To understand materials, Gavini’s team performs density functional theory (DFT) calculations, which focus on the electronic structure of materials systems. Until now, existing DFT codes have been incapable of handling the large system sizes needed to accurately model these defects. To address these limitations, Gavini’s research group has, over the years, developed methods and algorithms for fast, accurate, and scalable DFT calculations.
Last year team members attended an OLCF hackathon, a hands-on workshop during which researchers port their existing codes to GPUs with the help of expert mentors. Before the hackathon, they had no existing GPU code, but at the event they were able to move their code onto Summit, the world’s most powerful and smartest supercomputer for open science.
“All of our algorithms were stable on CPUs, but we knew we had to have a GPU-based code to fully take advantage of an architecture like Summit’s,” Gavini said of the system at the OLCF, a US Department of Energy (DOE) Office of Science User Facility located at DOE’s Oak Ridge National Laboratory.
The team spent 6 months porting 90 percent of its code, DFT-FE (DFT with Finite Elements), to GPUs after earning time on Summit through a Director’s Discretionary allocation.
The team performed smaller simulations of magnesium dislocation systems with around 2,000 atoms on Summit before performing a final 10,000-atom simulation. At 13.6 nanometers by 13.6 nanometers by 1.2 nanometers, this final simulation provided the team with the accuracy needed to understand the energetic properties of the magnesium system at high fidelity. Information gleaned from these simulations can guide experimentalists as they add new elements to magnesium alloys to induce more “deformability” and reduce the possibility of cracking.
“This is the result of a culmination of work over the past 7 years,” Gavini said. “It’s good to be where we are.”
Spanning many fields
The team hopes the GPU-accelerated version of the code will serve as a computational tool for scientists to prescreen and identify crucial alloys that experimentalists could further refine. Continued refinements, Gavini said, could speed up alloy development across the industry.
The team also believes these developments could have applications in a variety of fields. Although the team demonstrated the code’s capability using a magnesium alloy, the researchers are confident it can be used for numerous problems of scientific interest.
“People want to understand how different nanoparticles could accelerate or catalyze certain chemical reactions, and for this, one needs large-scale DFT calculations that can be done quickly,” Gavini said. “This code could be used for that.
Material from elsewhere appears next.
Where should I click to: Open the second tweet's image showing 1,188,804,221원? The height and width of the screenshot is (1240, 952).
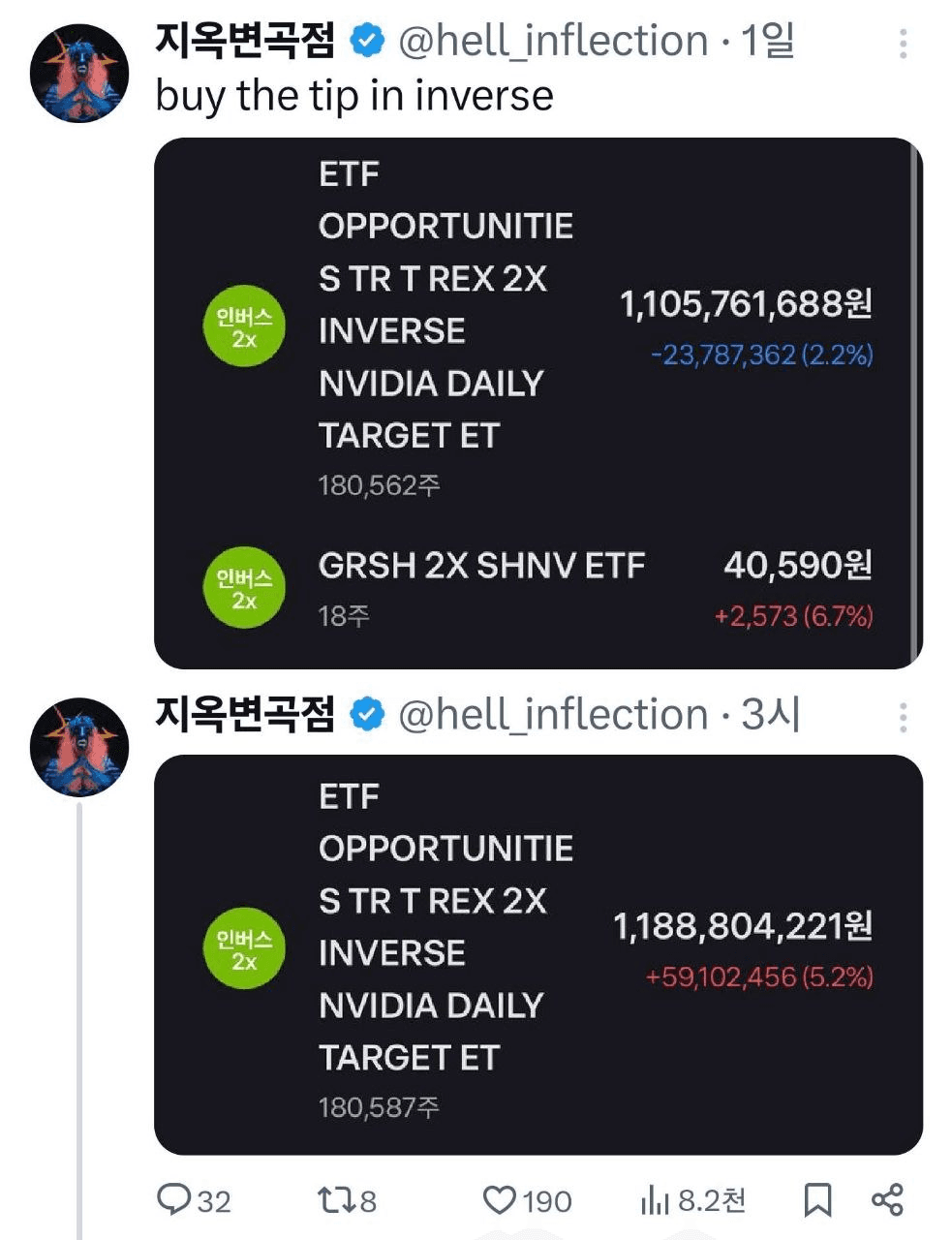538,954
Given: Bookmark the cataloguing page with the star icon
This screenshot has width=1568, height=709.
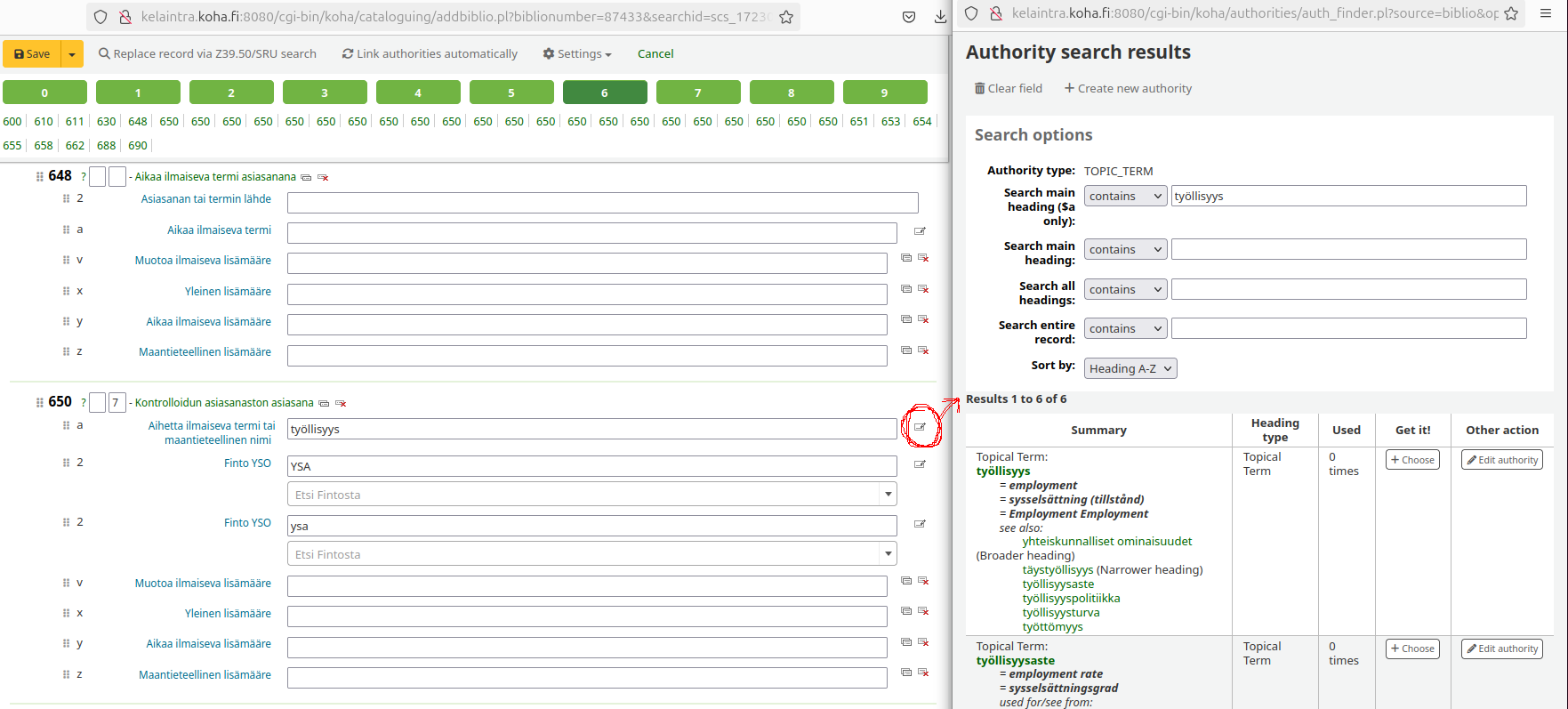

Additionally, the code could be used to study the underpinnings of quantum transport in materials, the behavior of biological molecules, or the electronic structure of materials besides alloys.
“This is just one important scientific problem that we chose to demonstrate this code’s relevance, but it can be used for many other kinds of calculations,” Gavini said.
The work was supported by the DOE Office of Science through the PRISMS (Predictive Integrated Structural Materials Science) Center at the University of Michigan.
Related Publication: S. Das, P. Motamarri, V. Gavini, B. Turcksin, Y. W. Li, and B. Leback, “Fast, Scalable and Accurate Finite-Element Based Ab Initio Calculations Using Mixed Precision Computing: 46 PFLOPS Simulation of a Metallic Dislocation System.” To appear in SC19 Proceedings of the International Conference for High Performance Computing, Networking, Storage, and Analysis, Denver, CO, November 17–22, 2019.